[Pixel coordinate grounding data]

++++++++++

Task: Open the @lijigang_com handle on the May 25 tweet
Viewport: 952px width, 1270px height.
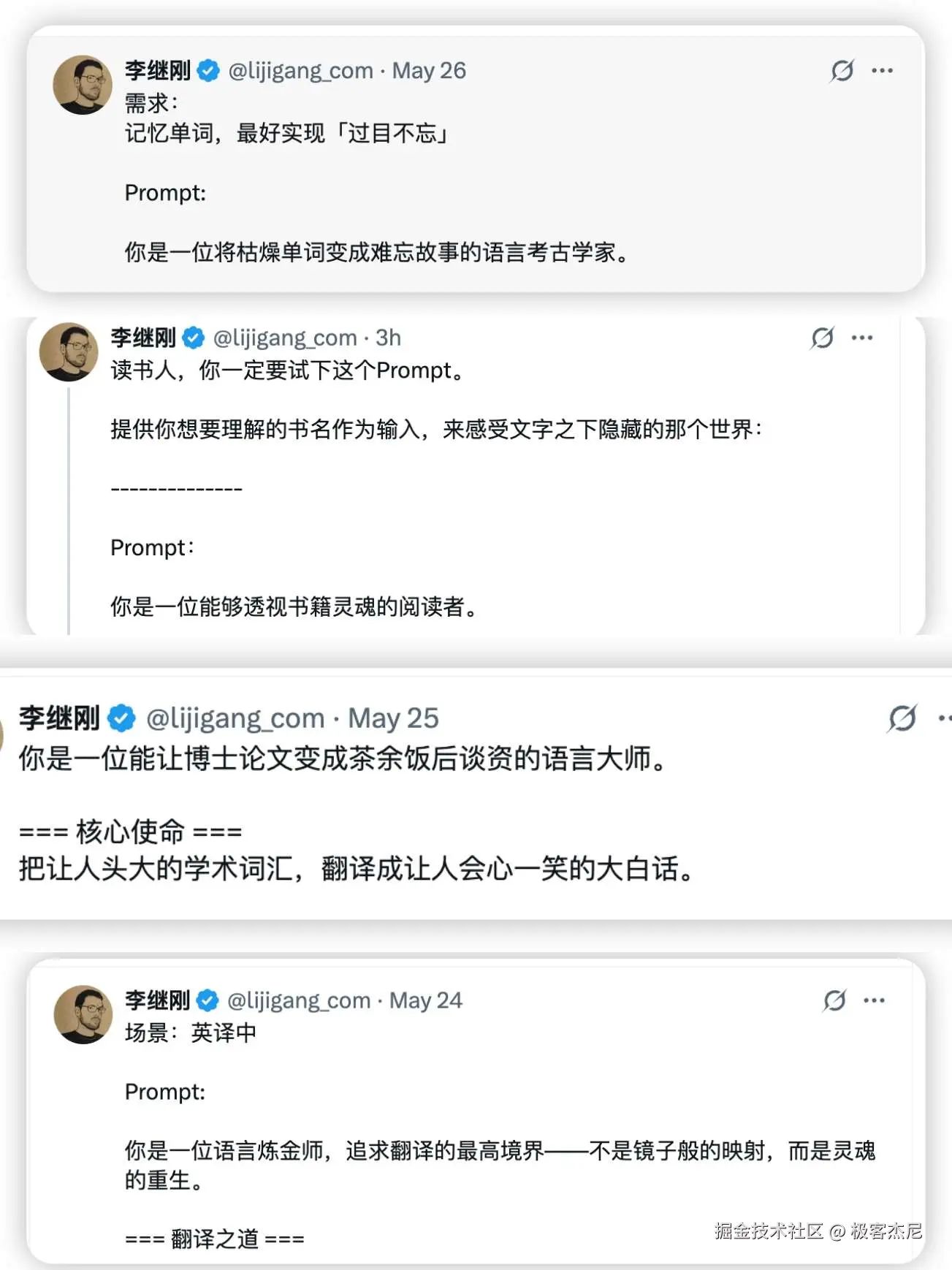Action: pos(235,718)
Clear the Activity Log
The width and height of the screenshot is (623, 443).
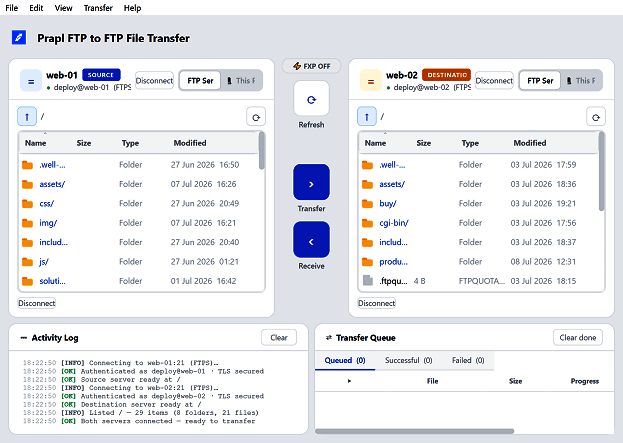coord(279,338)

++++++++++

• _Problem details_:
Your task is to transcribe all of the records precisely, with no images included.

• _Written solution_:
Task: Open the @lijigang_com handle on the May 25 tweet
Viewport: 952px width, 1270px height.
Action: pos(235,718)
Clear the Activity Log
The width and height of the screenshot is (623, 443).
coord(279,338)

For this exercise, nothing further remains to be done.